The Usage Council of the American Heritage Dictionary wonders aloud how and why "Slang expressions meaning the same thing as cool, like bully, capital, hot, groovy, hep, crazy, nervous, far-out, rad, and tubular..." faded out while Joe Cool is still feeling groovy.
Most of my dictionaries weren't too helpful with this. So I checked the Oxford English Dictionary. It defines cool as
1. a. Moderately cold; said of a temperature which, in contrast with heat, is cold enough to be agreeable and refreshing, or, in contrast with cold, is not so low as to be positively disagreeable or painful.It also lists a few figurative definitions including:
3. a. Chilled, depressed....Two of the examples the OED quotes are a 1947 record by the Charlie Parker Quartet called "Cool Blues" and a 1948 article from the New Yorker: "The bebop people have a language of their own... Their expressions of approval include 'cool'!"
4. a. Of persons (and their actions): Not heated by passion or emotion; unexcited, dispassionate; deliberate, not hasty; undisturbed, calm.
d. Applied to jazz music: restrained or relaxed in style; also applied to the performer...
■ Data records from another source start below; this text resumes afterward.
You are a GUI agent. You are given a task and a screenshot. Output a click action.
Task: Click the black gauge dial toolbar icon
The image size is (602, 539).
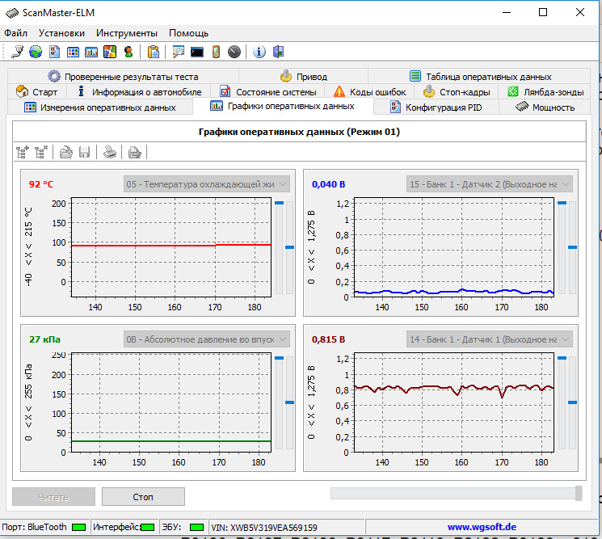pos(234,52)
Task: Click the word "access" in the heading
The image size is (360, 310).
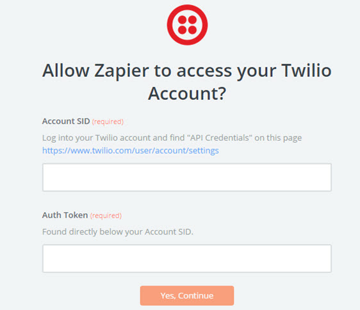Action: tap(204, 71)
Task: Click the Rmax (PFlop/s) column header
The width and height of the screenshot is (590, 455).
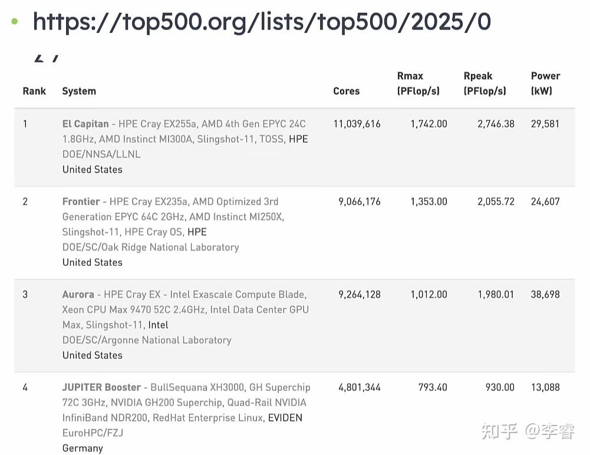Action: 418,83
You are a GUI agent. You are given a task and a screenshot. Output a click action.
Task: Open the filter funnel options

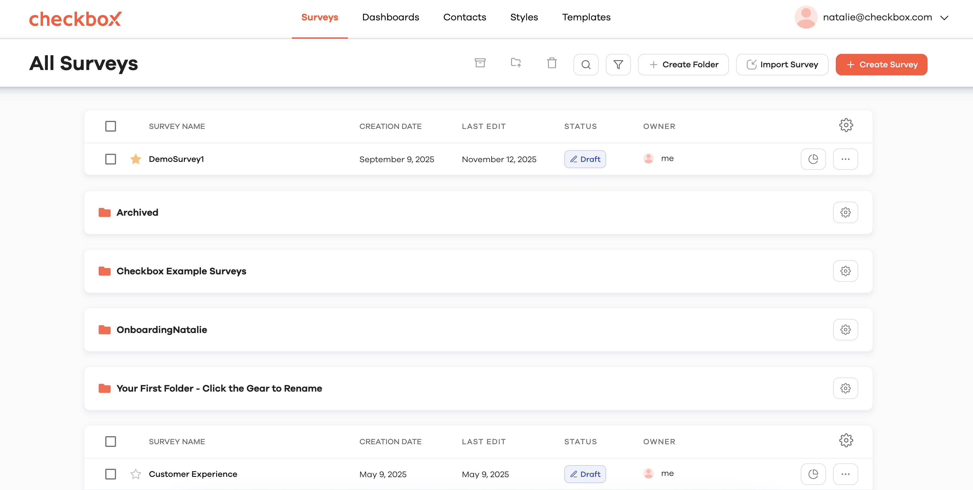pyautogui.click(x=618, y=65)
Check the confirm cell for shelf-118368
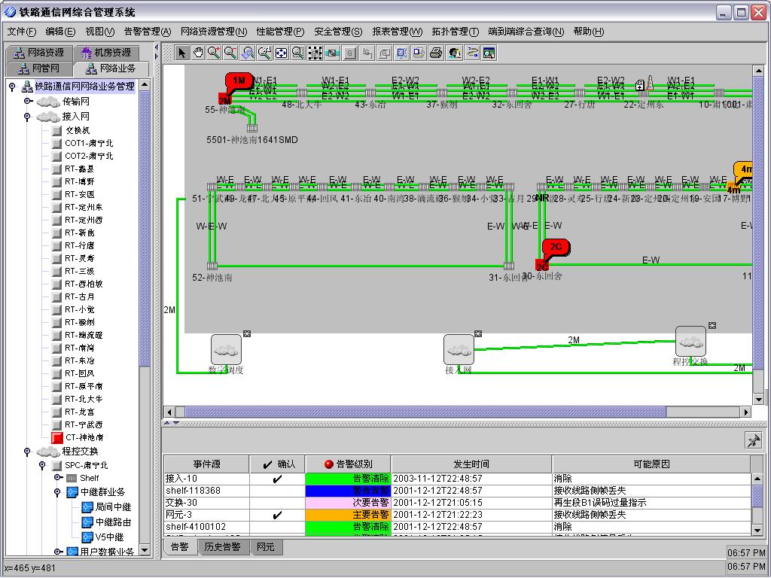The width and height of the screenshot is (771, 578). pyautogui.click(x=277, y=491)
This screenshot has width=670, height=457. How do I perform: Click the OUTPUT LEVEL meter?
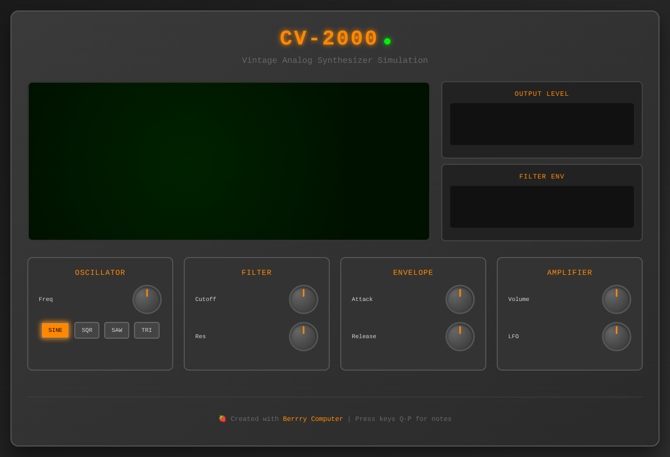click(x=542, y=124)
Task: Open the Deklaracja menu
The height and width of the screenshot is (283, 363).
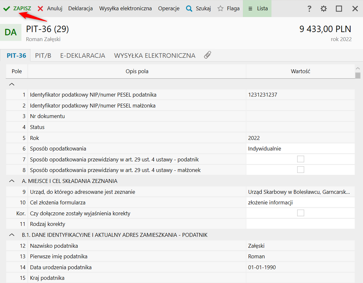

e. Hence, characteristic of those who favour 'cool' music; relaxed; unemotional; also used loosely as a general term of approval; cool cat:
So tell me.... Do you really want to deal with a target market that's dispassionate and aloof? Cool, man!
Or do you want people who are responsive, involved, passionate and excited... and ready to buy?
Ah, gives me a warm feeling just thinking about it......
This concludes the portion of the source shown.